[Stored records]
-----

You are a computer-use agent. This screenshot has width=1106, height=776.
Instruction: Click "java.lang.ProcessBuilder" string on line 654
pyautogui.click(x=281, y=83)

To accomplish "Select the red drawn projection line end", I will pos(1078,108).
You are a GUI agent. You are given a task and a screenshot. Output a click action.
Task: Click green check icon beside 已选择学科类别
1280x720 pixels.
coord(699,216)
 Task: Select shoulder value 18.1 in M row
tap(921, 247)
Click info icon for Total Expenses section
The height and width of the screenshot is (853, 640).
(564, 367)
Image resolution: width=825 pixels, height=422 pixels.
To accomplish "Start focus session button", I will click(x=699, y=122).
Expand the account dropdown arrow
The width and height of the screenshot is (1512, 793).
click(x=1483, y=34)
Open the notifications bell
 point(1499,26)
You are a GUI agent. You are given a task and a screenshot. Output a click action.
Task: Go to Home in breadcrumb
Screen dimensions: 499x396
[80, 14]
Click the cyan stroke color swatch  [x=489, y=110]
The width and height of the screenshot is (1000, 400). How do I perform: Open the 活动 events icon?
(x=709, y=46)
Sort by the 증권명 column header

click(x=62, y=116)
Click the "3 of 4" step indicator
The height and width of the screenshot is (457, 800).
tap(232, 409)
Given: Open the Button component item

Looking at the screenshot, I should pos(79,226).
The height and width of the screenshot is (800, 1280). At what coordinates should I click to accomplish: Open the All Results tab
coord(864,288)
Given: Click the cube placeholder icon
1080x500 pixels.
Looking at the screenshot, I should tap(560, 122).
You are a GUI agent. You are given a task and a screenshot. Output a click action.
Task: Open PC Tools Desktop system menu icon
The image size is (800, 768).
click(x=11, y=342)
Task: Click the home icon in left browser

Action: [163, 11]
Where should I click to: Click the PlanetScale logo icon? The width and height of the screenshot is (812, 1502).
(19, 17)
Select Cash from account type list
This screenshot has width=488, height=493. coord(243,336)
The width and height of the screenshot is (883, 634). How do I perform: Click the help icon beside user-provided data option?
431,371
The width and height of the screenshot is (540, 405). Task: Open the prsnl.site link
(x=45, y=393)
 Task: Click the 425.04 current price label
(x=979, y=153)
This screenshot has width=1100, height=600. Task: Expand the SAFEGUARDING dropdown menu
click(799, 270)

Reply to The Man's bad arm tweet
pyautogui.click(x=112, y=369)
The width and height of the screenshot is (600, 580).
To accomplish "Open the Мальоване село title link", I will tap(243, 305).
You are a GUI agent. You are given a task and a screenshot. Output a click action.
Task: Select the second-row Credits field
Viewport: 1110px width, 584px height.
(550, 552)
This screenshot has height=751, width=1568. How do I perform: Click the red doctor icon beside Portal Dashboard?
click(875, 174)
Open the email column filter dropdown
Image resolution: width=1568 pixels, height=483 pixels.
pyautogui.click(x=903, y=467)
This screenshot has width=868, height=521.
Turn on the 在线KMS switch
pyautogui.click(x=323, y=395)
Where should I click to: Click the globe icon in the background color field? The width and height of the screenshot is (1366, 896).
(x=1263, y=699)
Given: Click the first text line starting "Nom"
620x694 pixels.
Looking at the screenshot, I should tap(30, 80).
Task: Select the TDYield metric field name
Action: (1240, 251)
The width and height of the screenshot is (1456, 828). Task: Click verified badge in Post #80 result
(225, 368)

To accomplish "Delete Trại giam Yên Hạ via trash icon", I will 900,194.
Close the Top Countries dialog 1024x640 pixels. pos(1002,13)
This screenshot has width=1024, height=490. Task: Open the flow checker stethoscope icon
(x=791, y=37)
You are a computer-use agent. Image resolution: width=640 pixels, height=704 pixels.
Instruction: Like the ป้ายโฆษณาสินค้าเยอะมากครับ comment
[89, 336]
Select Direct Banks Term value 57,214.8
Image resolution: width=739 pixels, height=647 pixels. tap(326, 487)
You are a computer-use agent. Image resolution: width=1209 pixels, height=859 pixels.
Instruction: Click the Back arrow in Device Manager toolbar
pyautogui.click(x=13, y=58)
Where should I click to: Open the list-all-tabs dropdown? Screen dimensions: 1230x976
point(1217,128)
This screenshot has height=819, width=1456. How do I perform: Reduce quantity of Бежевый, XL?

-----

# [Work instructions]
Return all the lines shown above, precisely as they stand.

# [Written solution]
You are a computer-use agent. This screenshot has width=1106, height=776.
Instruction: Click "java.lang.ProcessBuilder" string on line 654
pyautogui.click(x=281, y=83)

To accomplish "Select the red drawn projection line end", I will pos(1078,108).
You are a GUI agent. You are given a task and a screenshot. Output a click action.
Task: Click green check icon beside 已选择学科类别
1280x720 pixels.
coord(699,216)
 Task: Select shoulder value 18.1 in M row
tap(921, 247)
Click info icon for Total Expenses section
The height and width of the screenshot is (853, 640).
(564, 367)
Image resolution: width=825 pixels, height=422 pixels.
To accomplish "Start focus session button", I will click(x=699, y=122).
Expand the account dropdown arrow
The width and height of the screenshot is (1512, 793).
click(x=1483, y=34)
Open the notifications bell
 point(1499,26)
You are a GUI agent. You are given a task and a screenshot. Output a click action.
Task: Go to Home in breadcrumb
Screen dimensions: 499x396
[80, 14]
Click the cyan stroke color swatch  [x=489, y=110]
The width and height of the screenshot is (1000, 400). How do I perform: Open the 活动 events icon?
(x=709, y=46)
Sort by the 증권명 column header

click(x=62, y=116)
Click the "3 of 4" step indicator
The height and width of the screenshot is (457, 800).
tap(232, 409)
Given: Open the Button component item

Looking at the screenshot, I should pos(79,226).
The height and width of the screenshot is (800, 1280). At what coordinates should I click to accomplish: Open the All Results tab
coord(864,288)
Given: Click the cube placeholder icon
1080x500 pixels.
Looking at the screenshot, I should tap(560, 122).
You are a GUI agent. You are given a task and a screenshot. Output a click action.
Task: Open PC Tools Desktop system menu icon
The image size is (800, 768).
click(x=11, y=342)
Task: Click the home icon in left browser

Action: [163, 11]
Where should I click to: Click the PlanetScale logo icon? The width and height of the screenshot is (812, 1502).
(19, 17)
Select Cash from account type list
This screenshot has width=488, height=493. coord(243,336)
The width and height of the screenshot is (883, 634). How do I perform: Click the help icon beside user-provided data option?
431,371
The width and height of the screenshot is (540, 405). Task: Open the prsnl.site link
(x=45, y=393)
 Task: Click the 425.04 current price label
(x=979, y=153)
This screenshot has width=1100, height=600. Task: Expand the SAFEGUARDING dropdown menu
click(799, 270)

Reply to The Man's bad arm tweet
pyautogui.click(x=112, y=369)
The width and height of the screenshot is (600, 580).
To accomplish "Open the Мальоване село title link", I will tap(243, 305).
You are a GUI agent. You are given a task and a screenshot. Output a click action.
Task: Select the second-row Credits field
Viewport: 1110px width, 584px height.
(550, 552)
This screenshot has height=751, width=1568. How do I perform: Click the red doctor icon beside Portal Dashboard?
click(875, 174)
Open the email column filter dropdown
Image resolution: width=1568 pixels, height=483 pixels.
pyautogui.click(x=903, y=467)
This screenshot has width=868, height=521.
Turn on the 在线KMS switch
pyautogui.click(x=323, y=395)
Where should I click to: Click the globe icon in the background color field? The width and height of the screenshot is (1366, 896).
(x=1263, y=699)
Given: Click the first text line starting "Nom"
620x694 pixels.
Looking at the screenshot, I should tap(30, 80).
Task: Select the TDYield metric field name
Action: (1240, 251)
The width and height of the screenshot is (1456, 828). Task: Click verified badge in Post #80 result
(225, 368)

To accomplish "Delete Trại giam Yên Hạ via trash icon", I will 900,194.
Close the Top Countries dialog 1024x640 pixels. pos(1002,13)
This screenshot has width=1024, height=490. Task: Open the flow checker stethoscope icon
(x=791, y=37)
You are a computer-use agent. Image resolution: width=640 pixels, height=704 pixels.
Instruction: Like the ป้ายโฆษณาสินค้าเยอะมากครับ comment
[89, 336]
Select Direct Banks Term value 57,214.8
Image resolution: width=739 pixels, height=647 pixels. tap(326, 487)
You are a computer-use agent. Image resolution: width=1209 pixels, height=859 pixels.
Instruction: Click the Back arrow in Device Manager toolbar
pyautogui.click(x=13, y=58)
Where should I click to: Open the list-all-tabs dropdown? Screen dimensions: 1230x976
point(1217,128)
This screenshot has height=819, width=1456. How do I perform: Reduce quantity of Бежевый, XL?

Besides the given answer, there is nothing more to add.